For disbarment -- Justices Clifford, Schreiber, Handler, Pollock, O'Hern, Garibaldi. Opposed -- None.
This disciplinary proceeding arises out of a presentment summarized by the Disciplinary Review Board (DRB):
The respondent was indicted in October of 1979 by the Grand Jury of the United States District Court, District of New Jersey. Respondent, together with his father, was charged in seven counts of a nine count indictment with conspiring to solicit and receive kickbacks and soliciting and receiving a total of $360,000 in kickbacks in return for influencing decisions on the investment of the assets of their client, the Pension Fund of Local 701 of the International Brotherhood of Teamsters; traveling and causing to travel with intent to promote and facilitate bribery; endeavoring to influence a grand juror*fn1; and making and subscribing false joint income tax returns, all in violation of Federal Law. The respondent entered a plea of not guilty, but was found guilty on all seven counts following trial. Respondent was sentenced on June 5, 1980 to a fine of $5,000 on each count, for a total of $35,000, to be paid by June 16, 1980, and four years imprisonment on each of two counts and three years on each of the remaining five counts, all to run concurrently. Execution of sentence was stayed pending appeal, as were the ethics proceedings; respondent was temporarily suspended from the practice of law effective January 5, 1981. His criminal conviction was affirmed.

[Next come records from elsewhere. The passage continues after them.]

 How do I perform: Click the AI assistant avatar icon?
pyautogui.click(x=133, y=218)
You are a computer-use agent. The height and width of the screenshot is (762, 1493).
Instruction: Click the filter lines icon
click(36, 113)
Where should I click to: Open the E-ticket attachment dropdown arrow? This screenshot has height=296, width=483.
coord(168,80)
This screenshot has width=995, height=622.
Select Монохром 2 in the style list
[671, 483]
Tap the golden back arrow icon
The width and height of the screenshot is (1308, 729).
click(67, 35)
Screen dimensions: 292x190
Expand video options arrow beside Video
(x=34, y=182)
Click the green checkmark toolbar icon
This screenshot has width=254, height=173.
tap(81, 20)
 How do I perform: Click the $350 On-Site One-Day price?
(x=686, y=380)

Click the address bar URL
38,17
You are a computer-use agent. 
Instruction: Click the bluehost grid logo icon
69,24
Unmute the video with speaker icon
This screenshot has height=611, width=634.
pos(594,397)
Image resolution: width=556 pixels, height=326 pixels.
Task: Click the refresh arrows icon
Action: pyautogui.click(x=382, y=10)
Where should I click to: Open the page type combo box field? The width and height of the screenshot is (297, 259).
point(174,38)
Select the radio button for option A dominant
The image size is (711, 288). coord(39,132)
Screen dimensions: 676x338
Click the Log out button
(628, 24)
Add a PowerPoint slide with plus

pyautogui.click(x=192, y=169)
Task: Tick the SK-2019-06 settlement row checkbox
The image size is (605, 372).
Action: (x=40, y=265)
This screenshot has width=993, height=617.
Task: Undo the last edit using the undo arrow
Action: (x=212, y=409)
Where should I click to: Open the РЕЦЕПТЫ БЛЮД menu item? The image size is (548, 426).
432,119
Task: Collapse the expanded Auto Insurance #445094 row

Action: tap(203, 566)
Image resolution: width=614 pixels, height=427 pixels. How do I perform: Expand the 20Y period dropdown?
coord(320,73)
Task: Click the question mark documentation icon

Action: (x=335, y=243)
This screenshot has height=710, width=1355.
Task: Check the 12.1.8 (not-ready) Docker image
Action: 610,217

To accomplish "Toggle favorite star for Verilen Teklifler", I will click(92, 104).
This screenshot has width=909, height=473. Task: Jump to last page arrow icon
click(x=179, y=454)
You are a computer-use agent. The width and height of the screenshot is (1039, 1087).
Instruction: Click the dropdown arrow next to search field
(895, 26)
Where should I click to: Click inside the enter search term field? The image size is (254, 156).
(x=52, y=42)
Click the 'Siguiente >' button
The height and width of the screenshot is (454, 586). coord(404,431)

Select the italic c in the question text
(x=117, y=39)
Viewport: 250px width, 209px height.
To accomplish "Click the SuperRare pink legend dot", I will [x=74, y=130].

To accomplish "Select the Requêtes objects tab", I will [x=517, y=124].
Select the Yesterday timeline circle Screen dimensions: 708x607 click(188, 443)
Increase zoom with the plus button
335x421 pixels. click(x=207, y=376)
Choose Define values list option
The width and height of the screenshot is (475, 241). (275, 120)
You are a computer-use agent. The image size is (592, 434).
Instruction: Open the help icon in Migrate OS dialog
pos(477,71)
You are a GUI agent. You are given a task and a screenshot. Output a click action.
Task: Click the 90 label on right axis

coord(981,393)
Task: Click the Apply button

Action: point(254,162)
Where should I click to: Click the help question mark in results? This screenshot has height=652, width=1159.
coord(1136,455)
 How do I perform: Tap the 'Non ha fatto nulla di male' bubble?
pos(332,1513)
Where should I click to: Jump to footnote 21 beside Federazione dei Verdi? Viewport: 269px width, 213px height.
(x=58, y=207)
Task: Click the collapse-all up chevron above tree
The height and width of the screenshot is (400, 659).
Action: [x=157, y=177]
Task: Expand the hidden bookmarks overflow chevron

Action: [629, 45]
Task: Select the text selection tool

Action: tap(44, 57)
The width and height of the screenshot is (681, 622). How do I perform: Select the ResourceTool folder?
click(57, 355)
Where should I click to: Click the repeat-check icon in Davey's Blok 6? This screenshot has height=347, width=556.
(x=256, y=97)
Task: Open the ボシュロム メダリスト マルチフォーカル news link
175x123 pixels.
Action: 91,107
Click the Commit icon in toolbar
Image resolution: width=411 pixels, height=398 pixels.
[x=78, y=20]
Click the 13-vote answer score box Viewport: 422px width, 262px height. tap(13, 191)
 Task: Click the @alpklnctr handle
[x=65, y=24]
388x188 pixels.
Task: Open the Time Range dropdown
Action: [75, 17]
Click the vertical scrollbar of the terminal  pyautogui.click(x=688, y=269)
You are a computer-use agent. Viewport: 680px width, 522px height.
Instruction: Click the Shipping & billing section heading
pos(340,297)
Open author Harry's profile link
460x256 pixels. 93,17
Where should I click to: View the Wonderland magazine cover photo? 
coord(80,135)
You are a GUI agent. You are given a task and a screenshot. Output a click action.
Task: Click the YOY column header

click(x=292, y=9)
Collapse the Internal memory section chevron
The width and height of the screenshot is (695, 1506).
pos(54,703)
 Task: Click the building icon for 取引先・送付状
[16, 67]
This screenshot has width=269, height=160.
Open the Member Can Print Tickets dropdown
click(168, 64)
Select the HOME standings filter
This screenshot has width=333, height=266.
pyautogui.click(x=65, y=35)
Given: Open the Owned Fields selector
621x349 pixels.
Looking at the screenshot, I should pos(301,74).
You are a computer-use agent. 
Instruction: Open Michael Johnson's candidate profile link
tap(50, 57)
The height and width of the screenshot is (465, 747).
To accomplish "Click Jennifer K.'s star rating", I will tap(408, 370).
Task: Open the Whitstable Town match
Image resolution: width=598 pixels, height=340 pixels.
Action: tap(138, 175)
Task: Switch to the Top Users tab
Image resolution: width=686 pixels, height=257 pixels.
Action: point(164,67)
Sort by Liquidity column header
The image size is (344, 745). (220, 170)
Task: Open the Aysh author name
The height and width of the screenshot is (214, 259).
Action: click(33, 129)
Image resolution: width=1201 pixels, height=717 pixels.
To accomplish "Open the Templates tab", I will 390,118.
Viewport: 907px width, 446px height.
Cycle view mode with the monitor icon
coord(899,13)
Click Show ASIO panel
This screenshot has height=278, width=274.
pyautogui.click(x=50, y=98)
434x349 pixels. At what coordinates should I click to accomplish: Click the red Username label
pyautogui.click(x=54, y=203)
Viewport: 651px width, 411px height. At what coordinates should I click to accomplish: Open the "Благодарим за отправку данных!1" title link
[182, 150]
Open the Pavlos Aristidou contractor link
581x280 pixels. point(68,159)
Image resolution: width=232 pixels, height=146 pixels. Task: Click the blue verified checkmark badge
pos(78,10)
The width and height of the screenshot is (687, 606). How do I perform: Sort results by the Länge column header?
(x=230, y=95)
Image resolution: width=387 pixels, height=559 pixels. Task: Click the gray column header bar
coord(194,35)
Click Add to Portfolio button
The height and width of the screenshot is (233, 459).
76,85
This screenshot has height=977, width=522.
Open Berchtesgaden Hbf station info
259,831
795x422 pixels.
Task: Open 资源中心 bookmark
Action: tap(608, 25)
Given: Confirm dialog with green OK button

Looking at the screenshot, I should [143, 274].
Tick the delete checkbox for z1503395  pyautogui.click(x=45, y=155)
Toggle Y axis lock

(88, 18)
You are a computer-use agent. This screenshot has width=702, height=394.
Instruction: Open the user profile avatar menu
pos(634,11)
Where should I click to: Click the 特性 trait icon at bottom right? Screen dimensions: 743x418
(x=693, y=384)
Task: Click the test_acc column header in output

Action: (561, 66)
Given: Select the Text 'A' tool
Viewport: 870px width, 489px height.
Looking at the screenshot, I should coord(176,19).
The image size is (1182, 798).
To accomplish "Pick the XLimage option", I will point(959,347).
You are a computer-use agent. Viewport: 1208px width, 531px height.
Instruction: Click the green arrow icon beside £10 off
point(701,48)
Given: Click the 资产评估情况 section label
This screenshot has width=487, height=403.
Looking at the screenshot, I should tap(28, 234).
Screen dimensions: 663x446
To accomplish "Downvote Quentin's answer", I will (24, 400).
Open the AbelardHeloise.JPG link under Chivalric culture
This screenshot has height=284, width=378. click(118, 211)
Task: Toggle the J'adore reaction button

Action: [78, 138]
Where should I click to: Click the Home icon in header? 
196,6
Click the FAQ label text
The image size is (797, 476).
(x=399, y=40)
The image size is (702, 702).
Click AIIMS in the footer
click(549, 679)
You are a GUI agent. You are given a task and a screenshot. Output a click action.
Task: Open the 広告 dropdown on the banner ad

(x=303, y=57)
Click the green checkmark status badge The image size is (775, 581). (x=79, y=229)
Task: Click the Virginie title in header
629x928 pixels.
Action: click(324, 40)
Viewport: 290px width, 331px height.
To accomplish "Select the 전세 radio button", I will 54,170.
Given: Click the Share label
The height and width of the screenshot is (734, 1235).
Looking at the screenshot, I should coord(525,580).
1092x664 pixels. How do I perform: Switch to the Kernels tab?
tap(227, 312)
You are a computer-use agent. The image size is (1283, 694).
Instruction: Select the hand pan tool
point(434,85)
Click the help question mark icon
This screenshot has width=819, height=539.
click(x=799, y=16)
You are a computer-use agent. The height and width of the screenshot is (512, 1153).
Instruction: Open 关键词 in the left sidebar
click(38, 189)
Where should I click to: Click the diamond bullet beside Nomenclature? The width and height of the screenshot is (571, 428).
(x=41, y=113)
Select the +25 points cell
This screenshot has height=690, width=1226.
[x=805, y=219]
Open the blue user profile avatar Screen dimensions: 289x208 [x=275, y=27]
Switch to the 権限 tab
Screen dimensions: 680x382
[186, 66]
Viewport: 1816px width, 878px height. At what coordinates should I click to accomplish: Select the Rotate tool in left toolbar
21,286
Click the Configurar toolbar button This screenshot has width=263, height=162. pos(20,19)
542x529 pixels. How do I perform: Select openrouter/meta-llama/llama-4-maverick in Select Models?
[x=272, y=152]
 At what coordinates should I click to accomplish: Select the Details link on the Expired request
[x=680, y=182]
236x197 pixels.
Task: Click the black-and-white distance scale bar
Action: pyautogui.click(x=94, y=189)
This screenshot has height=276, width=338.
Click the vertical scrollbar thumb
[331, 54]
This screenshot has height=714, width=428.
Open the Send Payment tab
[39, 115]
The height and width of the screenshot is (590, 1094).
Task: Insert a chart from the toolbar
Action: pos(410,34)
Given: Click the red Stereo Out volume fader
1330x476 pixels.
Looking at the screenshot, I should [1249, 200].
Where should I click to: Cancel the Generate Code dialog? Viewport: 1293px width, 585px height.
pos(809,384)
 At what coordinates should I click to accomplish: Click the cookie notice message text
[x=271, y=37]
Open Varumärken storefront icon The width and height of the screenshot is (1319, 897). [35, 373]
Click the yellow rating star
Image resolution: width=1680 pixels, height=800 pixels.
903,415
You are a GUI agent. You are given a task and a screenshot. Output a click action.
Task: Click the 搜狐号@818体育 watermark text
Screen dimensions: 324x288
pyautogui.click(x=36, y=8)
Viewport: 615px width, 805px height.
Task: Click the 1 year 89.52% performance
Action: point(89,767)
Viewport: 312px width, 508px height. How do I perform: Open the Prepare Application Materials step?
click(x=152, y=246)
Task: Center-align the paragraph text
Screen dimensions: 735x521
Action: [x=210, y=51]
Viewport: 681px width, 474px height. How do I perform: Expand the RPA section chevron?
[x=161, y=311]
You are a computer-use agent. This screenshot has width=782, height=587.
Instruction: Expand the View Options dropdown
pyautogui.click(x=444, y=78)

The DRB report of the proceedings continues:
The District VI Ethics Committee heard this matter on July 7, 1982. Although respondent, by his attorney, had notice of the Committee hearing, no appearance was made. Following conclusion of the Ethics Committee hearing, Brian Shaughnessey, a Washington, D.C. attorney, contacted the Committee to request a hearing, contending that he now represented the respondent. He further claimed that respondent had not received proper notice of the Committee hearing, although he admitted that Raymond Brown, attorney of record, had received appropriate notice. He then requested that the hearing be reopened. He was then advised by Robert S. Feder, now Chairman of the District VI Ethics Committee, that a reopening of the Committee hearing would not be granted, and that the attorney of record would continue to be Raymond Brown, Esq., unless and until either the respondent or Mr. Brown advised to the contrary. The Committee thereafter concluded that respondent had violated DR 1-102(A)(1), (3), (4), (5) and (6).
The Disciplinary Review Board originally scheduled this matter for its December 1982 meeting. Based on respondent's representation that he would appear
before the Board at its January 19, 1983 meeting barring an 'act of God', the matter was adjourned for one month. However, prior to the rescheduled hearing, respondent advised he would be unable to attend since he would be in Switzerland, and that the United States Attorney's Office for the District of New Jersey had requested that he not appear until after the conclusion of his cooperation with that office. The Board's staff thereafter contacted the United States Attorney's Office, which confirmed the request that the respondent not appear before the Board at this time due to significant concern for his safety.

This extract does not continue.